Stored items:
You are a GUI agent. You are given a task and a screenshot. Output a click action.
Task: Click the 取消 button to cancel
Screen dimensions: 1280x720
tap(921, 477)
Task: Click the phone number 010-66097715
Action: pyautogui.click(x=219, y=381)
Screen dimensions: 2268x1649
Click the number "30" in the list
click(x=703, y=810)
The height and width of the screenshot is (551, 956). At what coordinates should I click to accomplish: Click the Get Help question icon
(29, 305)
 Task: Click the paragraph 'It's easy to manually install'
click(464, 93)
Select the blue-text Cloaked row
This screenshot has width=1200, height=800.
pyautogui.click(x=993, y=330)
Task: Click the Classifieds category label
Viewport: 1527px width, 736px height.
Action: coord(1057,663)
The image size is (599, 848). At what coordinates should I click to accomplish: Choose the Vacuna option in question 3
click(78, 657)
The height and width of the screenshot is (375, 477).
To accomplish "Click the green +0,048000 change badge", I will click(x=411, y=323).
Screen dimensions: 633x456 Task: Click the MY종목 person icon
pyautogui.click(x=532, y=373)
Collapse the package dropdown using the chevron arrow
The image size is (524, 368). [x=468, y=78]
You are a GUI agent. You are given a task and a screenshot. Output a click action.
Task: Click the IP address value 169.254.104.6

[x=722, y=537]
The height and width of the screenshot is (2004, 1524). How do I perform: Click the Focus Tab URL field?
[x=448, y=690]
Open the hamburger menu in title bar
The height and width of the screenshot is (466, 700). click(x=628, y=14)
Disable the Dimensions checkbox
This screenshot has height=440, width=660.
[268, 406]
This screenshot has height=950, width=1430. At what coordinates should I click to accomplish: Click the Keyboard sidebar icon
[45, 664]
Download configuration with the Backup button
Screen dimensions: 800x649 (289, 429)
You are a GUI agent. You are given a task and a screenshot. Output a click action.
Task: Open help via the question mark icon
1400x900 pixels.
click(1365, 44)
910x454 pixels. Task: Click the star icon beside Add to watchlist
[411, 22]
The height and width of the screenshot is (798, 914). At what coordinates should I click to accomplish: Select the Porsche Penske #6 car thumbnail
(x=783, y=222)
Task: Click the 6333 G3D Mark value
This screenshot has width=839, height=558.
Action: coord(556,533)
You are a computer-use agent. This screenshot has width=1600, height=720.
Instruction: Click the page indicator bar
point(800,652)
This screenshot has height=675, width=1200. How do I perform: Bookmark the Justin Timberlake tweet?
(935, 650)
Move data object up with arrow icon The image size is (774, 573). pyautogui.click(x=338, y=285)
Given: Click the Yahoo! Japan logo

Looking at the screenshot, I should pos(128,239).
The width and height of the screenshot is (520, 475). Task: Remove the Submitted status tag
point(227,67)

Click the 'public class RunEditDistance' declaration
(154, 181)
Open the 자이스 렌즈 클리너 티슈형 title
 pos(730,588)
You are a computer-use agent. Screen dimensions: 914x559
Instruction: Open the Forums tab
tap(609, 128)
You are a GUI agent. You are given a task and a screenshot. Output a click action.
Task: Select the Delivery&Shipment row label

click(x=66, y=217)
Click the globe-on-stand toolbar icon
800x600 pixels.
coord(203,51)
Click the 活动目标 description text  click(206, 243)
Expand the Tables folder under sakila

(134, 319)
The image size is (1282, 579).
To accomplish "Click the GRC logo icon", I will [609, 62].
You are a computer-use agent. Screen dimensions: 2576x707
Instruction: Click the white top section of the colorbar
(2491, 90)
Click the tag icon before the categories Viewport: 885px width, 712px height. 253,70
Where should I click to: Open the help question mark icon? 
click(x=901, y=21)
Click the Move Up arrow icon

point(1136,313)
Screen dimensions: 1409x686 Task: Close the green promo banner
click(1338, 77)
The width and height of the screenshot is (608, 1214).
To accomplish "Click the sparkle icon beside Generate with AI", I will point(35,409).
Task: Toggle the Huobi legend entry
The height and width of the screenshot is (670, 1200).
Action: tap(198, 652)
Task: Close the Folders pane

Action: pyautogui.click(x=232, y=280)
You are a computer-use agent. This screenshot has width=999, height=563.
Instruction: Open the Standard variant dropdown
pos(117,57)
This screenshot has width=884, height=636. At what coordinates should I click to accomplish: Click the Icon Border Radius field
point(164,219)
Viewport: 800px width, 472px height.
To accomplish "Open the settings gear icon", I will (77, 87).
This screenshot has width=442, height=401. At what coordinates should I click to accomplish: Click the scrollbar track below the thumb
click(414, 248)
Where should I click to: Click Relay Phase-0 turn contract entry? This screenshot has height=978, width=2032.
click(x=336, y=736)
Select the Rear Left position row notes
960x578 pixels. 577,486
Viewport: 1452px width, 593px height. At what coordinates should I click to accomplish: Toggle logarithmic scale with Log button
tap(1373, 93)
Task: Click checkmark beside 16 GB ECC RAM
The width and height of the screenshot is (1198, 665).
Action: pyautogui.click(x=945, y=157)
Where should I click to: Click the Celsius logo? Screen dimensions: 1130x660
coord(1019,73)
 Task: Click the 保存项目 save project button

# HOW TO COMPLETE THIS TASK
The entries above hold the needed span. Transcribe exactly the lines from the one with "Task: Select the Delivery&Shipment row label" to the one with "Task: Toggle the Huobi legend entry", both included.

# ANSWER
Task: Select the Delivery&Shipment row label

click(x=66, y=217)
Click the globe-on-stand toolbar icon
800x600 pixels.
coord(203,51)
Click the 活动目标 description text  click(206, 243)
Expand the Tables folder under sakila

(134, 319)
The image size is (1282, 579).
To accomplish "Click the GRC logo icon", I will [609, 62].
You are a computer-use agent. Screen dimensions: 2576x707
Instruction: Click the white top section of the colorbar
(2491, 90)
Click the tag icon before the categories Viewport: 885px width, 712px height. 253,70
Where should I click to: Open the help question mark icon? 
click(x=901, y=21)
Click the Move Up arrow icon

point(1136,313)
Screen dimensions: 1409x686 Task: Close the green promo banner
click(1338, 77)
The width and height of the screenshot is (608, 1214).
To accomplish "Click the sparkle icon beside Generate with AI", I will point(35,409).
Task: Toggle the Huobi legend entry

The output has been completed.